● **EXERCISE GOAL**
Please print, word for word and with nothing else, the lines from the one containing "The height and width of the screenshot is (447, 545)." through the one containing "Action: coord(369,519)", both included.
-- Begin SOURCE MATERIAL --
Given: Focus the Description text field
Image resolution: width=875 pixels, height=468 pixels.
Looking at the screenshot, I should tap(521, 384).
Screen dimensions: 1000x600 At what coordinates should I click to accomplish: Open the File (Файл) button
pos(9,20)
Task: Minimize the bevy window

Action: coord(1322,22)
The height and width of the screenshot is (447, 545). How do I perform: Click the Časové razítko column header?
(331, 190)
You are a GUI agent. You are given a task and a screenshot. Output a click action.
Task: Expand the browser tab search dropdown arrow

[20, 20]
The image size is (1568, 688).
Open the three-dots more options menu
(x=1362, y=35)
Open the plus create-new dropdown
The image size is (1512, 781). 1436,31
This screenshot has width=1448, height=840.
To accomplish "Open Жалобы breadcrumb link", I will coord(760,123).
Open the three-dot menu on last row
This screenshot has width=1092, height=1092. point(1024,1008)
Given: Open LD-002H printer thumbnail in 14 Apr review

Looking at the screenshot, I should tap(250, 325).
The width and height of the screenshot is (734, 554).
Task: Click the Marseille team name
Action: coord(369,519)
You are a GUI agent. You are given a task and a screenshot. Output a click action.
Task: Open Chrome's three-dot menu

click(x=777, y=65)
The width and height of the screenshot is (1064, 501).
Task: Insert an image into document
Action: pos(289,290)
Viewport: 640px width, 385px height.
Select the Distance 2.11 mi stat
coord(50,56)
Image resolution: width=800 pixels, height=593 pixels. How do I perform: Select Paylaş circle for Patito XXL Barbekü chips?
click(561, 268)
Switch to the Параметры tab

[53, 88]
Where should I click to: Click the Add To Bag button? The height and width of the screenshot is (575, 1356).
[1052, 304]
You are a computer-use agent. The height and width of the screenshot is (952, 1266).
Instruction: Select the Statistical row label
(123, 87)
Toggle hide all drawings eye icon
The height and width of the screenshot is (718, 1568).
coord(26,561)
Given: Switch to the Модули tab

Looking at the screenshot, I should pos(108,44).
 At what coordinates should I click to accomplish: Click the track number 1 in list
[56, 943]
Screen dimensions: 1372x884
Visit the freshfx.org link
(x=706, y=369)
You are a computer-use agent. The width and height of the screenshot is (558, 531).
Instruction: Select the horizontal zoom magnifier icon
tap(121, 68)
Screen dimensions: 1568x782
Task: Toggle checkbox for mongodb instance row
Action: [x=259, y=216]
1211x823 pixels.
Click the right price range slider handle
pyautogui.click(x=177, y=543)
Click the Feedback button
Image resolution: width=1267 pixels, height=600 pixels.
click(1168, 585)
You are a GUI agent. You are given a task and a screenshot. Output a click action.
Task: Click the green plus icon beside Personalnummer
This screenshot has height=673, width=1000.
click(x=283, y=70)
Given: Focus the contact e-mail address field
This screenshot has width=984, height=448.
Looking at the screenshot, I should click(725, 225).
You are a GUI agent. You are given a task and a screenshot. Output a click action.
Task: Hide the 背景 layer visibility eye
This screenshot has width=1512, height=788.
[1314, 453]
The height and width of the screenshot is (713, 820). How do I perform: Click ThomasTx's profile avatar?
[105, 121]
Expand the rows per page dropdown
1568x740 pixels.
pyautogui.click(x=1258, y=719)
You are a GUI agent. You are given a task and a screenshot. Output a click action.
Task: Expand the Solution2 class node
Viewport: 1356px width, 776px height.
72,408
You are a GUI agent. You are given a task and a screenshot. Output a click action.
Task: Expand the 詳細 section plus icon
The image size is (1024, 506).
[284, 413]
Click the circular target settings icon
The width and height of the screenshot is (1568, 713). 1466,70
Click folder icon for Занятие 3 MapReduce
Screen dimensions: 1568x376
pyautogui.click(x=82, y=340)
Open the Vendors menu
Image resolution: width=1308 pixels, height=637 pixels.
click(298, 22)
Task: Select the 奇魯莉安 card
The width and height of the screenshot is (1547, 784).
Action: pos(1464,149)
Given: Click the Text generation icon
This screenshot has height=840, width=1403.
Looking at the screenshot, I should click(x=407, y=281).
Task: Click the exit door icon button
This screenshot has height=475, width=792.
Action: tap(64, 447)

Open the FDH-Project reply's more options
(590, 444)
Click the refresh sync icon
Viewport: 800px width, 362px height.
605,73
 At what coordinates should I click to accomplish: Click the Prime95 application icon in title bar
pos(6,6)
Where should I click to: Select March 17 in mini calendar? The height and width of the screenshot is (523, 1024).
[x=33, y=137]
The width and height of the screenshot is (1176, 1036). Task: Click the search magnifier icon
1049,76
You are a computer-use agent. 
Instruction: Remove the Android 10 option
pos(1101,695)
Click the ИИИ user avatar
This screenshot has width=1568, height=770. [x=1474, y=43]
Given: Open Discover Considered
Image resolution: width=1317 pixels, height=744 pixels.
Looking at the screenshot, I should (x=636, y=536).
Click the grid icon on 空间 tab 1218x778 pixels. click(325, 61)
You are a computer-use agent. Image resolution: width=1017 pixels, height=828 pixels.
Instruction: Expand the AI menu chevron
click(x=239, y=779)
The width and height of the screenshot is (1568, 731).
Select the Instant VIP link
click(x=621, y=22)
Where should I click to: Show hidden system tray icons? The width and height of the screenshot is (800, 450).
-- End SOURCE MATERIAL --
● **ANSWER FOR THIS EXERCISE**
The height and width of the screenshot is (447, 545). How do I perform: Click the Časové razítko column header?
(331, 190)
You are a GUI agent. You are given a task and a screenshot. Output a click action.
Task: Expand the browser tab search dropdown arrow

[20, 20]
The image size is (1568, 688).
Open the three-dots more options menu
(x=1362, y=35)
Open the plus create-new dropdown
The image size is (1512, 781). 1436,31
This screenshot has width=1448, height=840.
To accomplish "Open Жалобы breadcrumb link", I will coord(760,123).
Open the three-dot menu on last row
This screenshot has width=1092, height=1092. point(1024,1008)
Given: Open LD-002H printer thumbnail in 14 Apr review

Looking at the screenshot, I should tap(250, 325).
The width and height of the screenshot is (734, 554).
Task: Click the Marseille team name
Action: coord(369,519)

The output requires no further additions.